● **Work task**: Of the entries below, return only those lines from the line with "Przeglądaj petycje (281, 18)" to the line with "O nas (462, 18)", exactly, both included.
-=-=-=-=-
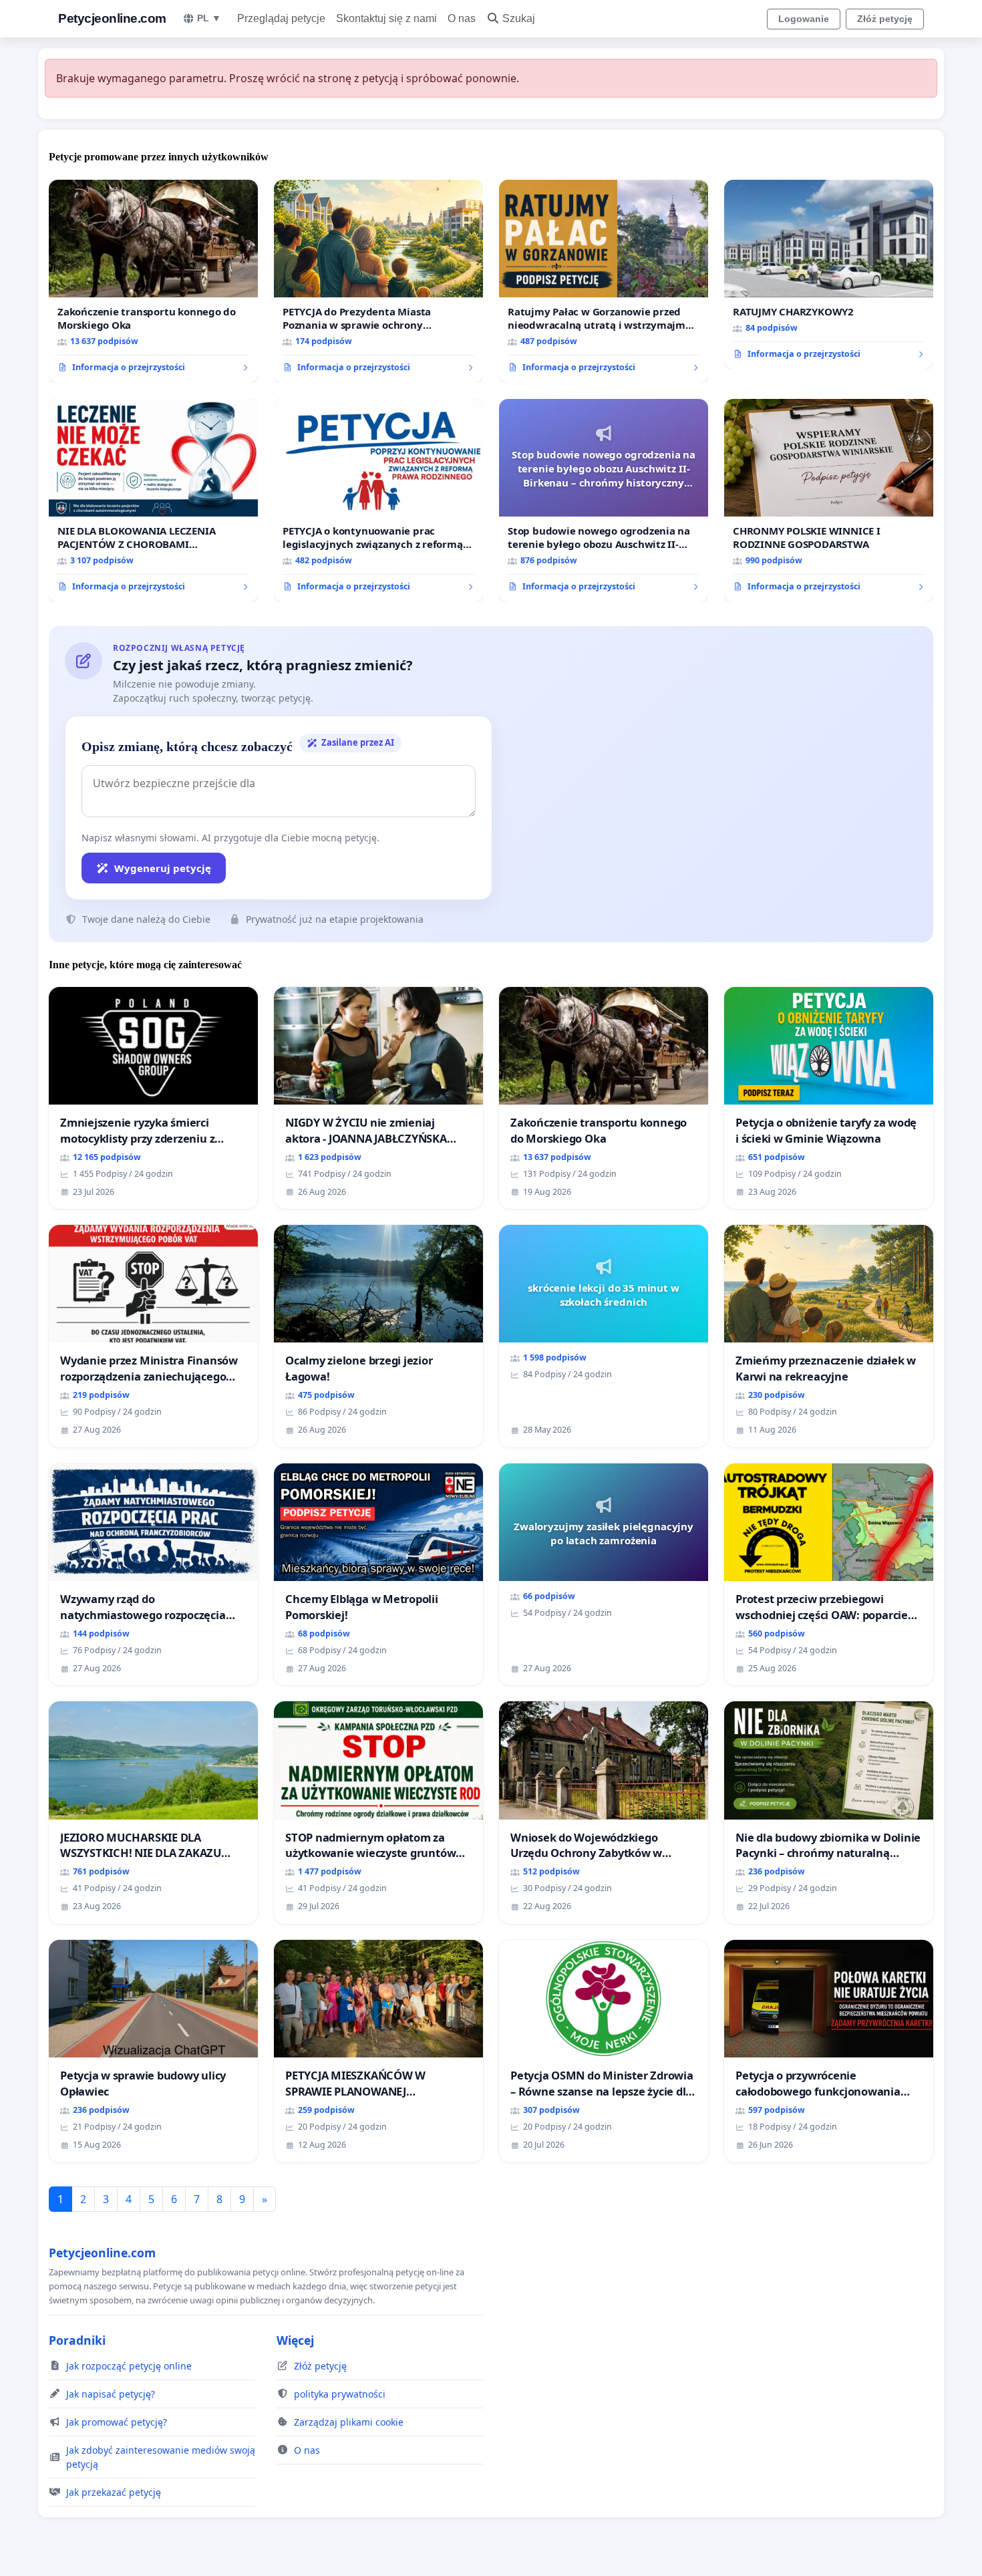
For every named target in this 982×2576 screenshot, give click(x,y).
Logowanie (803, 18)
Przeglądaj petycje (281, 18)
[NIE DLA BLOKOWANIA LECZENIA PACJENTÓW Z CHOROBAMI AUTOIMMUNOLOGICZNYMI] (153, 500)
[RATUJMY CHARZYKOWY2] (828, 275)
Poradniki (77, 2340)
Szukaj (518, 18)
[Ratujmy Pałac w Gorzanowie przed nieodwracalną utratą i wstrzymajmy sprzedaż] (603, 281)
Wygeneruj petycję (162, 868)
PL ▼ (209, 18)
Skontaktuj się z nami (386, 18)
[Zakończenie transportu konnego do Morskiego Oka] (153, 281)
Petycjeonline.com (112, 18)
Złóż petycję (885, 18)
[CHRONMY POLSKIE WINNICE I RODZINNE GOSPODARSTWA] (828, 500)
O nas (462, 18)
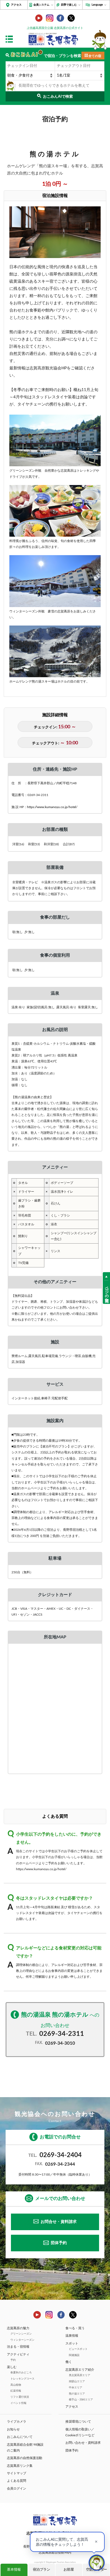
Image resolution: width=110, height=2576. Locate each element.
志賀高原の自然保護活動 (24, 2458)
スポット (71, 2343)
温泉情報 (71, 2335)
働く (68, 2361)
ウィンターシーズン (22, 2340)
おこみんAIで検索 (58, 97)
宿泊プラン (41, 2569)
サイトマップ (16, 2473)
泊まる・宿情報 (18, 2346)
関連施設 (74, 2355)
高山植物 (15, 2385)
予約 (13, 2360)
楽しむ (12, 2367)
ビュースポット (78, 2349)
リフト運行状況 (19, 2397)
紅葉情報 (15, 2390)
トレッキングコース (22, 2378)
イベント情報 (18, 2403)
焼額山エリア (77, 2381)
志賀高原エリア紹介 (79, 2369)
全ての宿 (94, 56)
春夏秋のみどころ (21, 2372)
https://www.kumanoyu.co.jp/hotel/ (52, 807)
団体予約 (59, 2243)
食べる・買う (75, 2328)
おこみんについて (20, 2436)
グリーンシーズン (21, 2333)
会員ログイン (16, 2488)
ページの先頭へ (106, 1292)
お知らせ (13, 2429)
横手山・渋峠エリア (81, 2399)
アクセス (16, 4)
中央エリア (75, 2387)
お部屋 (69, 2569)
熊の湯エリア (77, 2393)
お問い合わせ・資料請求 (83, 2442)
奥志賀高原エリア (79, 2375)
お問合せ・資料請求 (59, 2222)
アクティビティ (18, 2354)
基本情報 (14, 2569)
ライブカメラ (16, 2421)
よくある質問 (16, 2480)
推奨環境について (78, 2421)
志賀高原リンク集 (20, 2465)
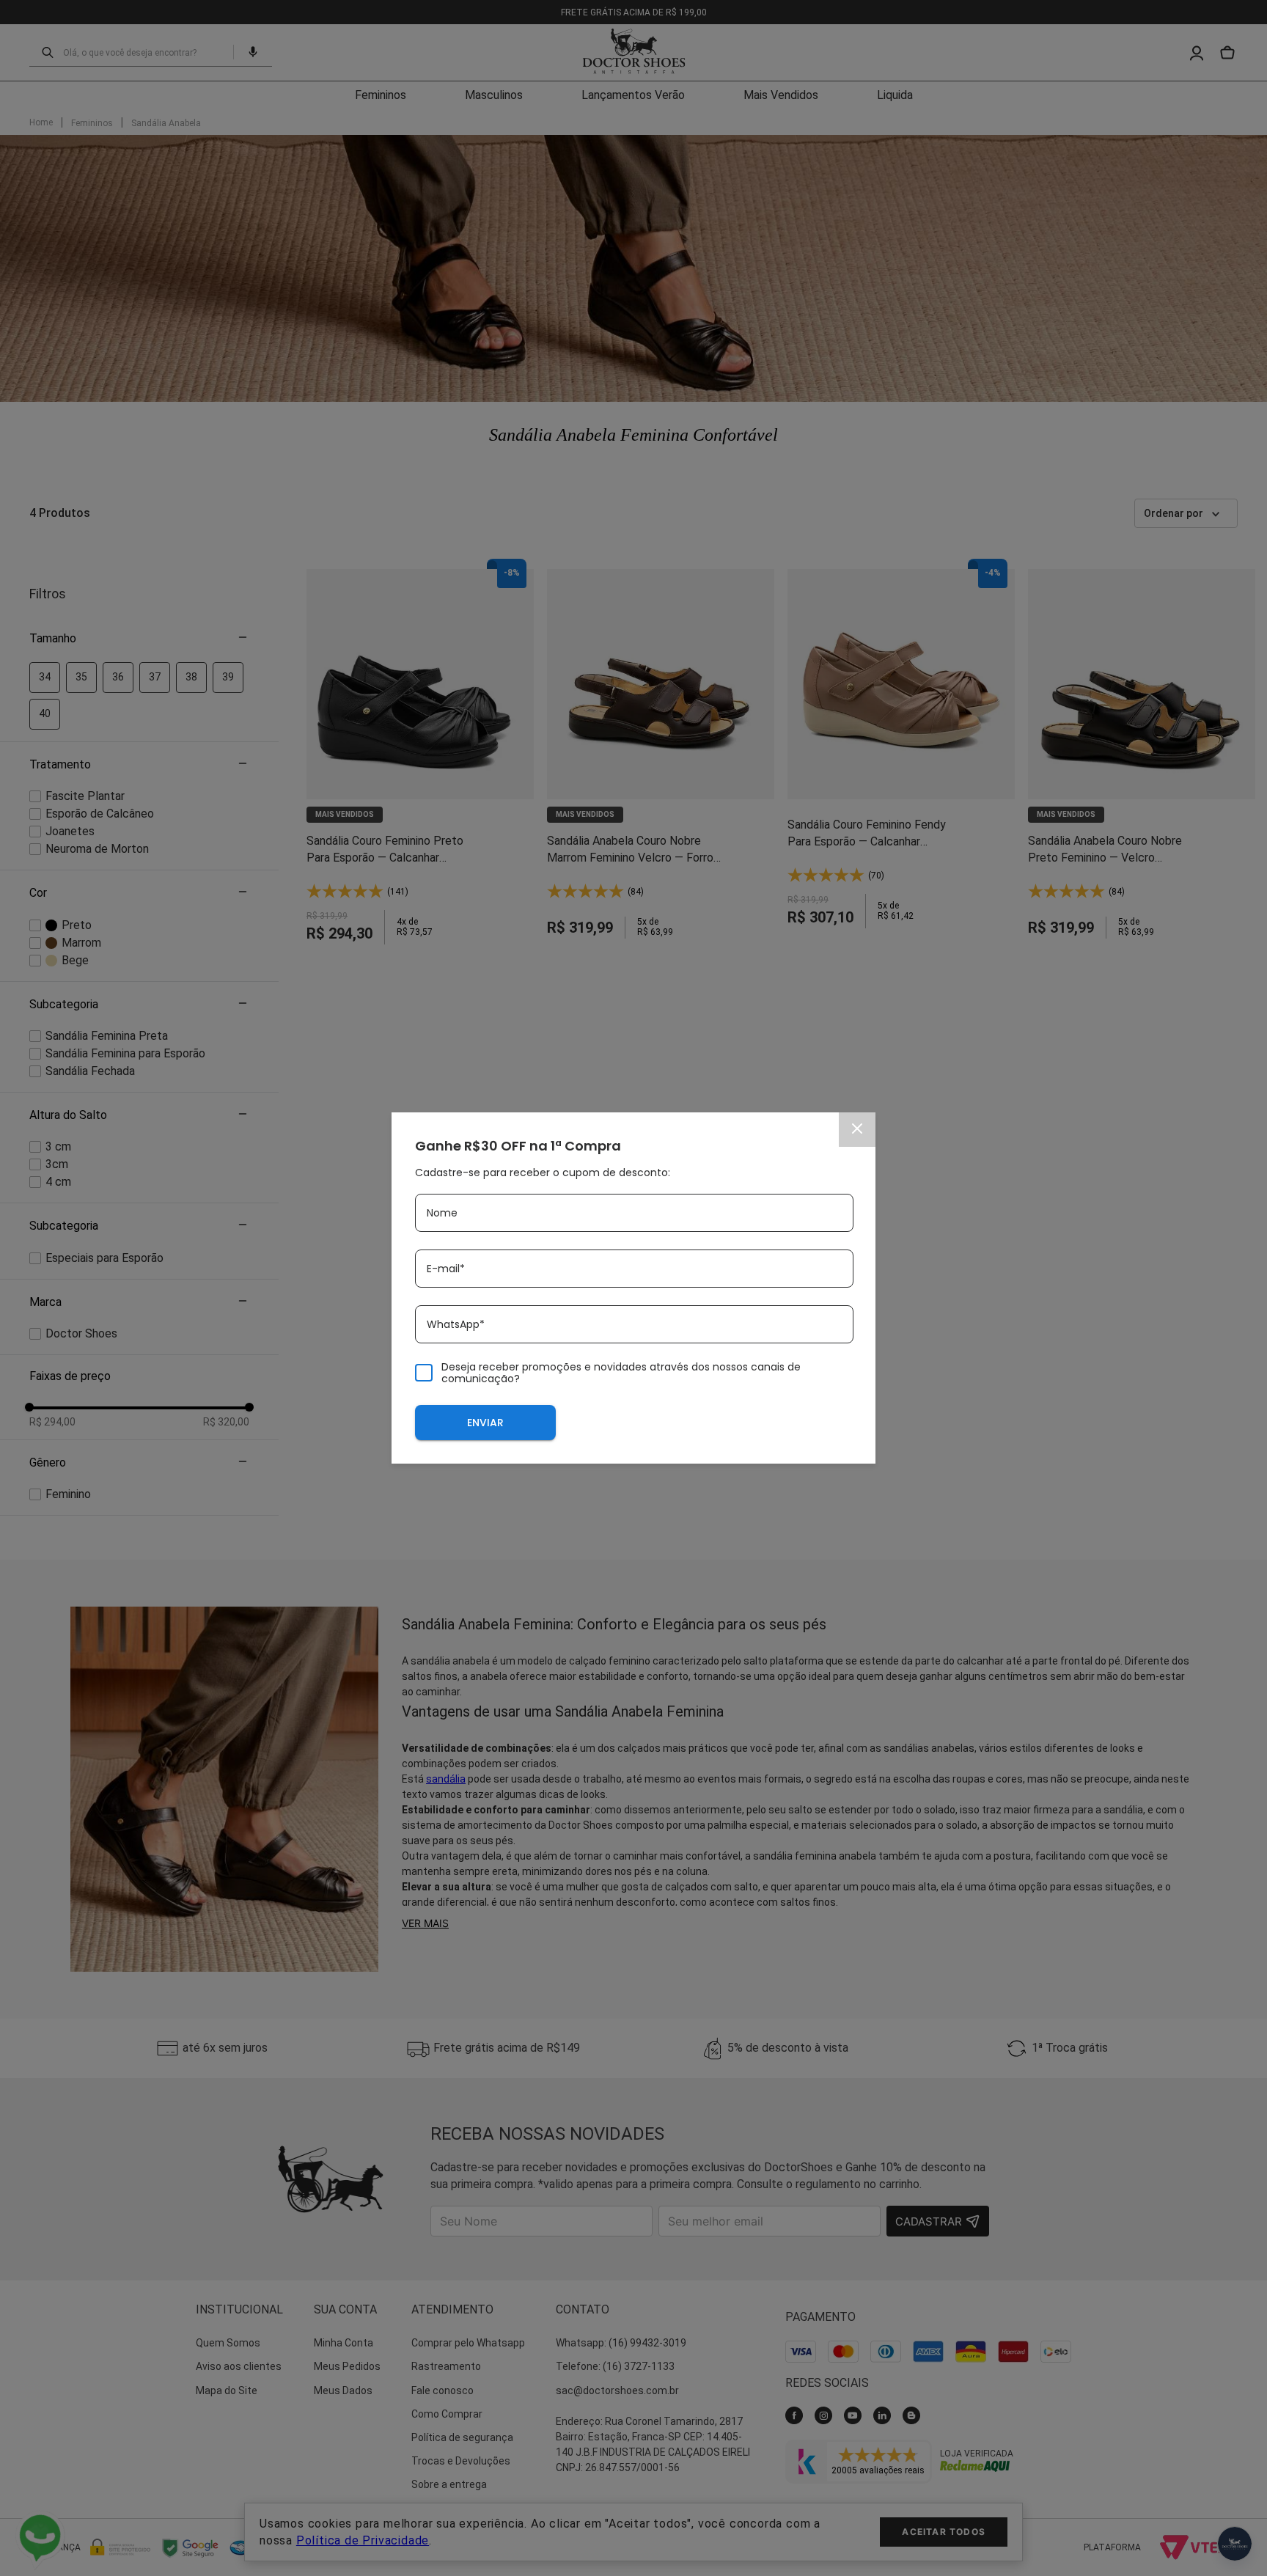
-=-=-=-=-
● **Task solution**:
Przeglądaj petycje (281, 18)
[NIE DLA BLOKOWANIA LECZENIA PACJENTÓW Z CHOROBAMI AUTOIMMUNOLOGICZNYMI] (153, 500)
[RATUJMY CHARZYKOWY2] (828, 275)
Poradniki (77, 2340)
Szukaj (518, 18)
[Ratujmy Pałac w Gorzanowie przed nieodwracalną utratą i wstrzymajmy sprzedaż] (603, 281)
Wygeneruj petycję (162, 868)
PL ▼ (209, 18)
Skontaktuj się z nami (386, 18)
[Zakończenie transportu konnego do Morskiego Oka] (153, 281)
Petycjeonline.com (112, 18)
Złóż petycję (885, 18)
[CHRONMY POLSKIE WINNICE I RODZINNE GOSPODARSTWA] (828, 500)
O nas (462, 18)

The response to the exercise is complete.